# DATA LISTING
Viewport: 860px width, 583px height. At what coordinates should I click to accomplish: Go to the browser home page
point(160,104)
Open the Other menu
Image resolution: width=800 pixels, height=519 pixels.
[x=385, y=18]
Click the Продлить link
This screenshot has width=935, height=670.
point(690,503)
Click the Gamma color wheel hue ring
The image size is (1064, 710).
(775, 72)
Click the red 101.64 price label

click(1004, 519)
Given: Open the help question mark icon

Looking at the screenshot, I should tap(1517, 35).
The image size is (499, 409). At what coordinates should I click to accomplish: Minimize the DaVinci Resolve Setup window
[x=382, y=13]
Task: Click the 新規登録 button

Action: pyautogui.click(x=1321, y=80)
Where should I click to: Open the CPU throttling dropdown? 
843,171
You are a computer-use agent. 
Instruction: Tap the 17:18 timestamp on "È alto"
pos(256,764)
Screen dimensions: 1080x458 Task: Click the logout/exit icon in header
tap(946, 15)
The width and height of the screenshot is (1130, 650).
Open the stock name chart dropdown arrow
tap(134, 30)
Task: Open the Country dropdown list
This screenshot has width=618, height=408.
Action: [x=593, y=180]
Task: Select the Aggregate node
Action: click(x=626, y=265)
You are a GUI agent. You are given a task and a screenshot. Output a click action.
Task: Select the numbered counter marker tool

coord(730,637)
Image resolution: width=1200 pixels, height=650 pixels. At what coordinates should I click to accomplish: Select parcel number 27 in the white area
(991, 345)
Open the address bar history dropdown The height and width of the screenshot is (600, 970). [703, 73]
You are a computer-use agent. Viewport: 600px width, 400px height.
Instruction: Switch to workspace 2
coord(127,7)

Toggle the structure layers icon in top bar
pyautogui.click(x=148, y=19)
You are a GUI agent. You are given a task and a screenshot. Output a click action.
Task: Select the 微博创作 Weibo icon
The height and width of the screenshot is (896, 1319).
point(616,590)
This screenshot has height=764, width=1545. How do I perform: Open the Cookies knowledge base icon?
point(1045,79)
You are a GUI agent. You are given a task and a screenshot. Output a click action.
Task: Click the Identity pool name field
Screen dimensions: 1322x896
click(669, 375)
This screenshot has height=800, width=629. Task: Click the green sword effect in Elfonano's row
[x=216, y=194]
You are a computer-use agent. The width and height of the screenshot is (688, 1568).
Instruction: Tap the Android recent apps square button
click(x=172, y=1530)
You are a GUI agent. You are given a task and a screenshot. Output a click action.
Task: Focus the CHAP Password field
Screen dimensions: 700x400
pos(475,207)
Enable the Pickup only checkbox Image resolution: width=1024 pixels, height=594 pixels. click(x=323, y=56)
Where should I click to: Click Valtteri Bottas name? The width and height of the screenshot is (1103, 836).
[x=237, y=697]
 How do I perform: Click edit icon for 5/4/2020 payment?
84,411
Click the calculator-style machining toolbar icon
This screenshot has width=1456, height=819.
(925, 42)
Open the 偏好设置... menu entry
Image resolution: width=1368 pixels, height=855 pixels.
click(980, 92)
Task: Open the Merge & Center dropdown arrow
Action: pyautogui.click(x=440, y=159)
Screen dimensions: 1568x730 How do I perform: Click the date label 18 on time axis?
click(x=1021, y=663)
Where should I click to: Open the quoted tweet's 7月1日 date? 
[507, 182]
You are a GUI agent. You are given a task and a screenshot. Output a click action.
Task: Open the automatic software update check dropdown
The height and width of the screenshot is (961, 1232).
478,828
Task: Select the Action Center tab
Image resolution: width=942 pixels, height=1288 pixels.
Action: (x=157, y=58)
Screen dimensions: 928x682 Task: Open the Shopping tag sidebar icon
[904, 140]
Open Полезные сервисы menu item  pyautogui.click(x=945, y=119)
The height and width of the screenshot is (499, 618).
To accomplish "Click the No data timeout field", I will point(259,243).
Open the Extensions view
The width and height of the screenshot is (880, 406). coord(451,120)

# TASK PROMPT
Render every line of the listing above as a Markdown table with two columns, Row and Line, leaving out the blank lines.

# EXERCISE RESPONSE
| Row | Line |
|---|---|
| 1 | Viewport: 860px width, 583px height. At what coordinates should I click to accomplish: Go to the browser home page |
| 2 | point(160,104) |
| 3 | Open the Other menu |
| 4 | Image resolution: width=800 pixels, height=519 pixels. |
| 5 | [x=385, y=18] |
| 6 | Click the Продлить link |
| 7 | This screenshot has width=935, height=670. |
| 8 | point(690,503) |
| 9 | Click the Gamma color wheel hue ring |
| 10 | The image size is (1064, 710). |
| 11 | (775, 72) |
| 12 | Click the red 101.64 price label |
| 13 | click(1004, 519) |
| 14 | Given: Open the help question mark icon |
| 15 | Looking at the screenshot, I should tap(1517, 35). |
| 16 | The image size is (499, 409). At what coordinates should I click to accomplish: Minimize the DaVinci Resolve Setup window |
| 17 | [x=382, y=13] |
| 18 | Task: Click the 新規登録 button |
| 19 | Action: pyautogui.click(x=1321, y=80) |
| 20 | Where should I click to: Open the CPU throttling dropdown?  |
| 21 | 843,171 |
| 22 | You are a computer-use agent.  |
| 23 | Instruction: Tap the 17:18 timestamp on "È alto" |
| 24 | pos(256,764) |
| 25 | Screen dimensions: 1080x458 Task: Click the logout/exit icon in header |
| 26 | tap(946, 15) |
| 27 | The width and height of the screenshot is (1130, 650). |
| 28 | Open the stock name chart dropdown arrow |
| 29 | tap(134, 30) |
| 30 | Task: Open the Country dropdown list |
| 31 | This screenshot has width=618, height=408. |
| 32 | Action: [x=593, y=180] |
| 33 | Task: Select the Aggregate node |
| 34 | Action: click(x=626, y=265) |
| 35 | You are a GUI agent. You are given a task and a screenshot. Output a click action. |
| 36 | Task: Select the numbered counter marker tool |
| 37 | coord(730,637) |
| 38 | Image resolution: width=1200 pixels, height=650 pixels. At what coordinates should I click to accomplish: Select parcel number 27 in the white area |
| 39 | (991, 345) |
| 40 | Open the address bar history dropdown The height and width of the screenshot is (600, 970). [703, 73] |
| 41 | You are a computer-use agent. Viewport: 600px width, 400px height. |
| 42 | Instruction: Switch to workspace 2 |
| 43 | coord(127,7) |
| 44 | Toggle the structure layers icon in top bar |
| 45 | pyautogui.click(x=148, y=19) |
| 46 | You are a GUI agent. You are given a task and a screenshot. Output a click action. |
| 47 | Task: Select the 微博创作 Weibo icon |
| 48 | The height and width of the screenshot is (896, 1319). |
| 49 | point(616,590) |
| 50 | This screenshot has height=764, width=1545. How do I perform: Open the Cookies knowledge base icon? |
| 51 | point(1045,79) |
| 52 | You are a GUI agent. You are given a task and a screenshot. Output a click action. |
| 53 | Task: Click the Identity pool name field |
| 54 | Screen dimensions: 1322x896 |
| 55 | click(669, 375) |
| 56 | This screenshot has height=800, width=629. Task: Click the green sword effect in Elfonano's row |
| 57 | [x=216, y=194] |
| 58 | You are a computer-use agent. The width and height of the screenshot is (688, 1568). |
| 59 | Instruction: Tap the Android recent apps square button |
| 60 | click(x=172, y=1530) |
| 61 | You are a GUI agent. You are given a task and a screenshot. Output a click action. |
| 62 | Task: Focus the CHAP Password field |
| 63 | Screen dimensions: 700x400 |
| 64 | pos(475,207) |
| 65 | Enable the Pickup only checkbox Image resolution: width=1024 pixels, height=594 pixels. click(x=323, y=56) |
| 66 | Where should I click to: Click Valtteri Bottas name? The width and height of the screenshot is (1103, 836). |
| 67 | [x=237, y=697] |
| 68 |  How do I perform: Click edit icon for 5/4/2020 payment? |
| 69 | 84,411 |
| 70 | Click the calculator-style machining toolbar icon |
| 71 | This screenshot has width=1456, height=819. |
| 72 | (925, 42) |
| 73 | Open the 偏好设置... menu entry |
| 74 | Image resolution: width=1368 pixels, height=855 pixels. |
| 75 | click(980, 92) |
| 76 | Task: Open the Merge & Center dropdown arrow |
| 77 | Action: pyautogui.click(x=440, y=159) |
| 78 | Screen dimensions: 1568x730 How do I perform: Click the date label 18 on time axis? |
| 79 | click(x=1021, y=663) |
| 80 | Where should I click to: Open the quoted tweet's 7月1日 date?  |
| 81 | [507, 182] |
| 82 | You are a GUI agent. You are given a task and a screenshot. Output a click action. |
| 83 | Task: Open the automatic software update check dropdown |
| 84 | The height and width of the screenshot is (961, 1232). |
| 85 | 478,828 |
| 86 | Task: Select the Action Center tab |
| 87 | Image resolution: width=942 pixels, height=1288 pixels. |
| 88 | Action: (x=157, y=58) |
| 89 | Screen dimensions: 928x682 Task: Open the Shopping tag sidebar icon |
| 90 | [904, 140] |
| 91 | Open Полезные сервисы menu item  pyautogui.click(x=945, y=119) |
| 92 | The height and width of the screenshot is (499, 618). |
| 93 | To accomplish "Click the No data timeout field", I will point(259,243). |
| 94 | Open the Extensions view |
| 95 | The width and height of the screenshot is (880, 406). coord(451,120) |